5. Originally Posted by mr fantastic
$X^2 \leq y \Rightarrow -y \leq X \leq y$ is a basic inequality.

You're meant to integrate the given pdf for X between -y and y to get an expression with y. This expression is the cdf. You should review your class notes or textbook for similar examples.
ok

the probability of P(-y<=X<=y)=1/2 y

so the cdf is

G(y)= 0 , x,-y

= 1/2 y , -y<=X<=y

=1, x>y

Am i correct?

6. Originally Posted by hooke
ok

the probability of P(-y<=X<=y)=1/2 y

so the cdf is

G(y)= 0 , x,-y

= 1/2 y , -y<=X<=y

=1, x>y

Am i correct?
No. You're probably trying to punch above your weight at the moment. Nevertheless, consider carefully the following:

If $-1 \leq x \leq 3$ and $Y = X^2$ then clearly $0 \leq y \leq 9$ (draw a graph to see this). There are therefore three cases you have to consider:

Case 1: $y < 0$. $G(y) = 0$.

Case 2: $0 \leq y < 1$. $\displaystyle G(y) = \int_{-\sqrt{y}}^{\sqrt{y}} f(x) \, dx$ (why?)

Case 3: $y \geq 1$. $\displaystyle G(y) = \int_{1}^{\sqrt{y}} f(x) \, dx$ (why?)

7. Originally Posted by mr fantastic
No. You're probably trying to punch above your weight at the moment. Nevertheless, consider carefully the following:

If $-1 \leq x \leq 3$ and $Y = X^2$ then clearly $0 \leq y \leq 9$ (draw a graph to see this). There are therefore three cases you have to consider:

Case 1: $y < 0$. $G(y) = 0$.

Case 2: $0 \leq y < 1$. $\displaystyle G(y) = \int_{-\sqrt{y}}^{\sqrt{y}} f(x) \, dx$ (why?)

Case 3: $y \geq 1$. $\displaystyle G(y) = \int_{-1}^{\sqrt{y}} f(x) \, dx$ (why?)
Sorry this is not the kind of cdf problems i usually encounter so pls be patient with me.

How did you get the domain of y for case (2)? Maybe that will help me figure out why integrate from -root(y) to root(y).

8. Originally Posted by hooke
Sorry this is not the kind of cdf problems i usually encounter so pls be patient with me.

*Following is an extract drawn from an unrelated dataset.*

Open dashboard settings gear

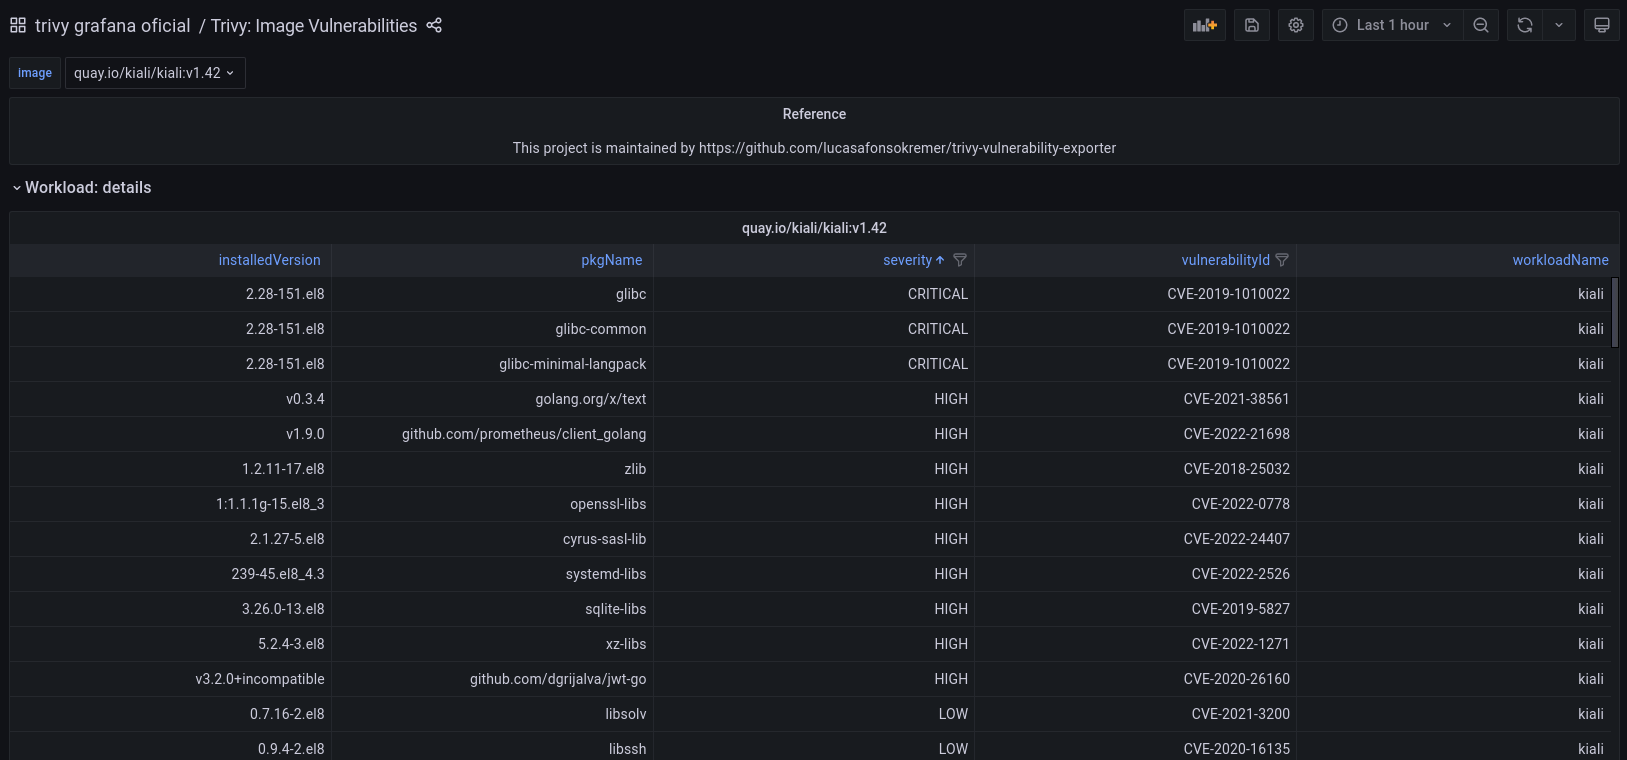[x=1296, y=26]
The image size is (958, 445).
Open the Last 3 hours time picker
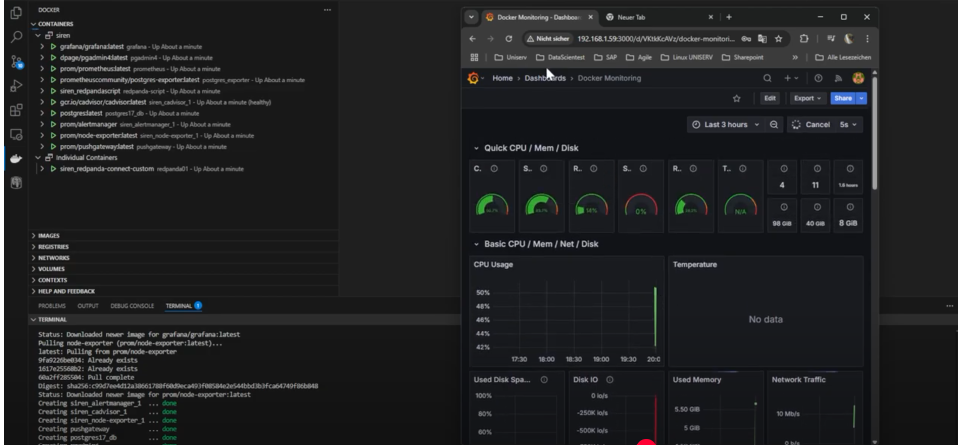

How did you get the domain of y for case (2)? Maybe that will help me figure out why integrate from -root(y) to root(y).
Think about this: f(x) = 0 for X < -1. So what would happen in Case 2 if you did have y > 1 ....

9. Originally Posted by mr fantastic
Think about this: f(x) = 0 for X < -1. So what would happen in Case 2 if you did have y > 1 ....
Is it right to say that

f(x^2)=f(y)=1/4 for 0<=Y<=9 ?

Sorry but i don't get your point. Wouldn't that be case 3 ?

10. Originally Posted by hooke
Is it right to say that

f(x^2)=f(y)=1/4 for 0<=Y<=9 ?

Sorry but i don't get your point. Wouldn't that be case 3 ?
No.

My point is that if y > 1 then $-\sqrt{y} < -1$ and so f(x) and hence the integral of f(x) is equal to 0, which means that the integration will only be non-zero for 0 < y < 1.

When y > 1, the integral is only non-zero for x > -1, that is, Case 3 is required (and I just realised that I made a typo in Case 3, the lower integral terminal shuold be -1 NOT 1. I have edited that post).

At this point, I think the best thing for you to do is print out this thread and talk it through one-on-one with your instructor.